◆ **Task description**:
Every line of the records below from the line with "1364x631 pixels." up to and including the line with "Click the Plan" must be reproduced exactly, and no line outside that range.
● ● ●
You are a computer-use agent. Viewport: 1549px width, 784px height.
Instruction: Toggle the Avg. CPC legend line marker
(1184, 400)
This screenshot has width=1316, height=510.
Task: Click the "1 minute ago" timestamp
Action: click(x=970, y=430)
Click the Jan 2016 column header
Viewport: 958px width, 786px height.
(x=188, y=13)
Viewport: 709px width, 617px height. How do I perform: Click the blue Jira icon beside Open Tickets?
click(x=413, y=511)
● ● ●
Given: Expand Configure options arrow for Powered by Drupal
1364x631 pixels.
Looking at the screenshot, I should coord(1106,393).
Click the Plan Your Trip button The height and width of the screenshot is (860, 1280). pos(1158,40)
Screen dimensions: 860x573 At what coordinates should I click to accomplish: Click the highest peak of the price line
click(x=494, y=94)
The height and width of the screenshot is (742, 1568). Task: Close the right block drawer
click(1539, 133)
● ● ●
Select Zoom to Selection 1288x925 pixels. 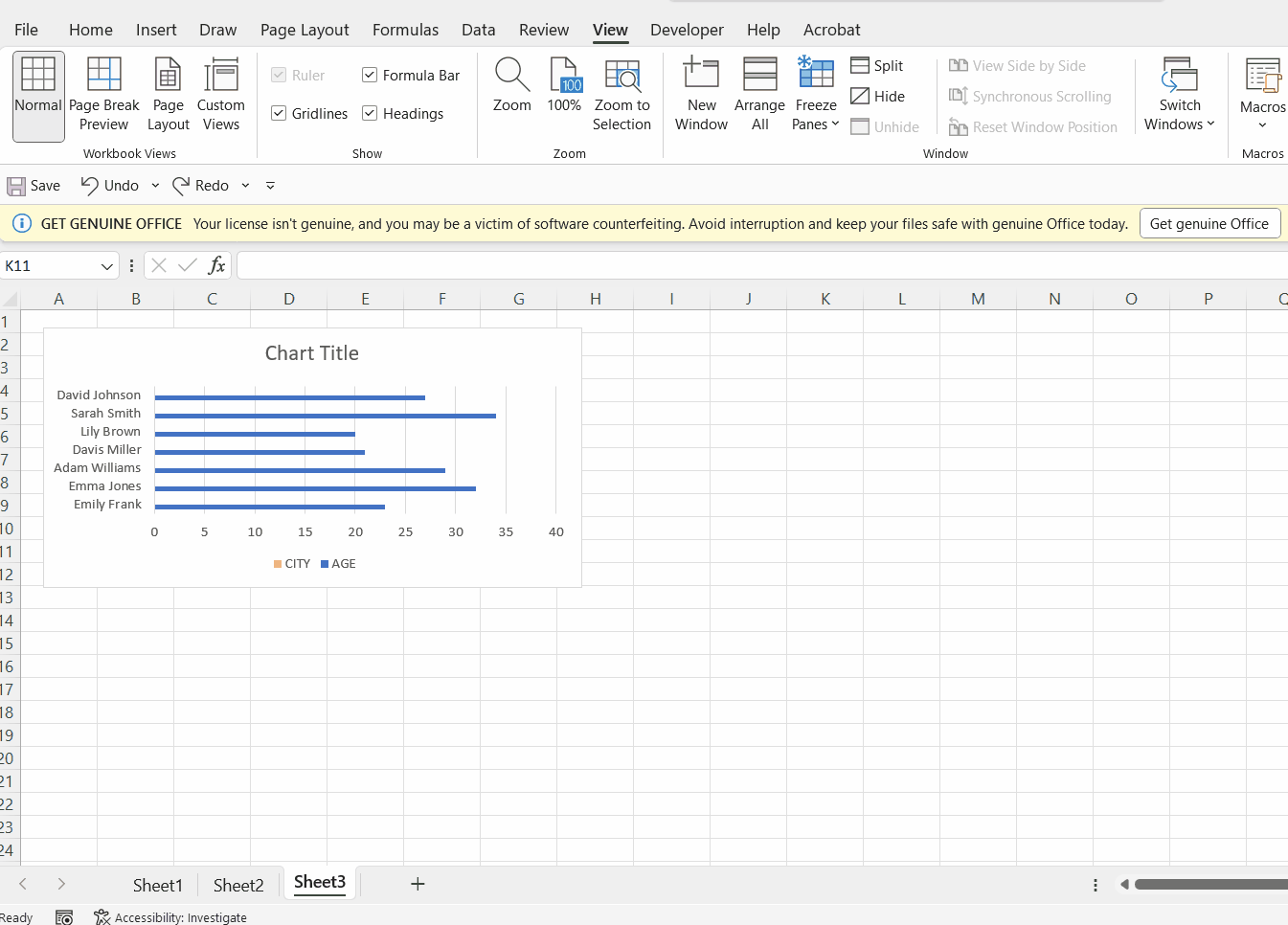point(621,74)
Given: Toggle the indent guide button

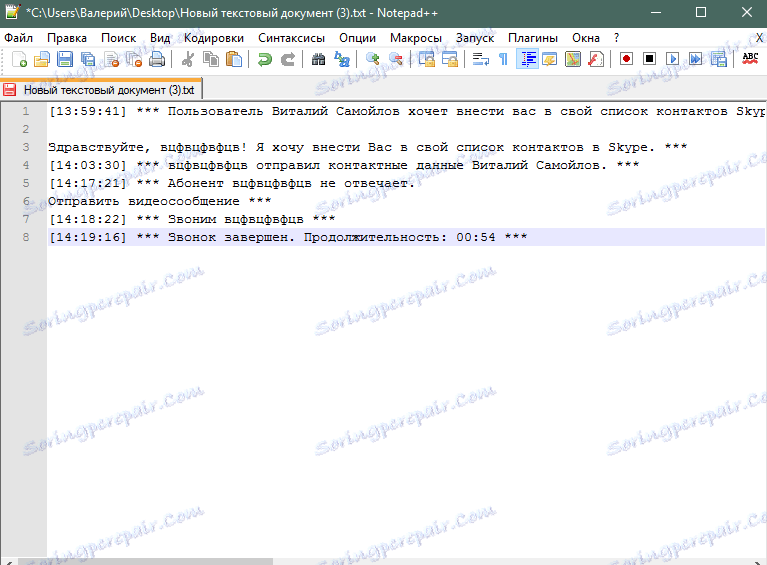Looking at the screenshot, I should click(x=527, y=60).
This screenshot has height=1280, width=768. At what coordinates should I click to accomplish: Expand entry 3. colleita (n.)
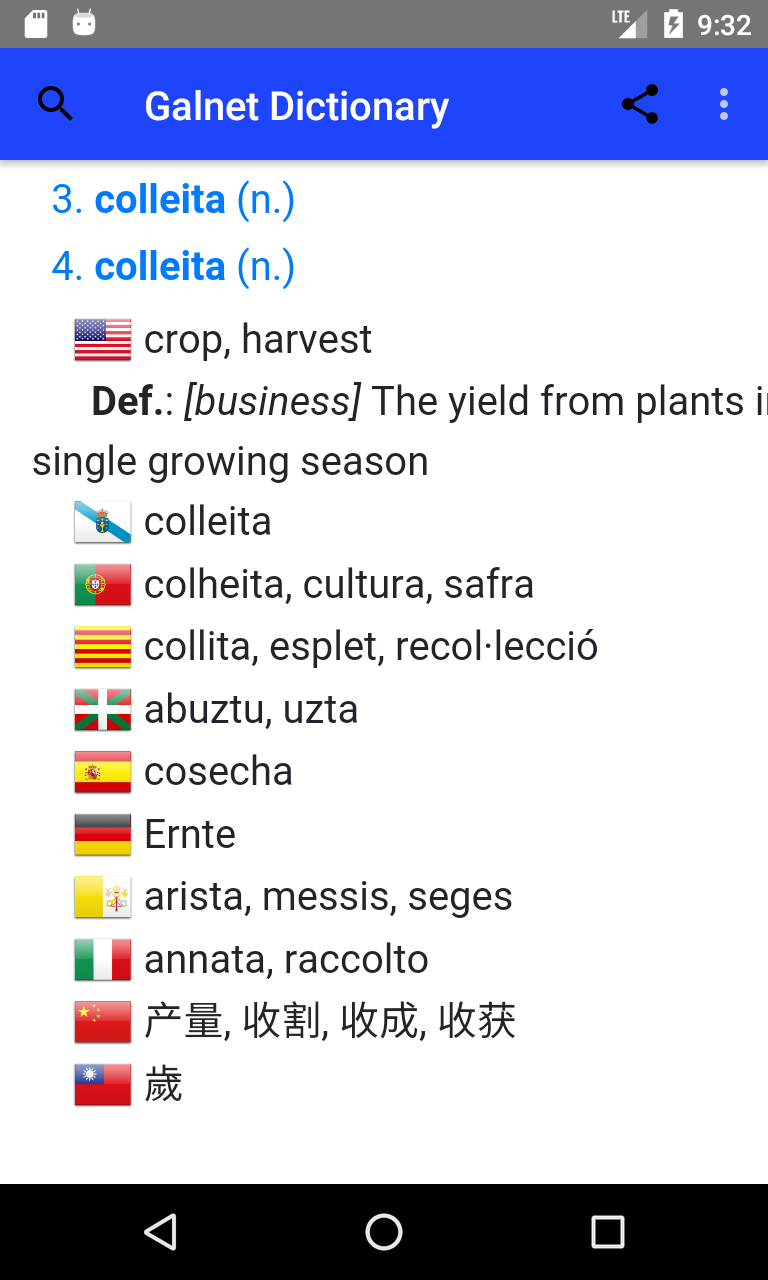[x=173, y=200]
● ● ●
◆ **Solution for this exercise**:
1364x631 pixels.
Looking at the screenshot, I should coord(1106,393).
Click the Plan Your Trip button The height and width of the screenshot is (860, 1280). pos(1158,40)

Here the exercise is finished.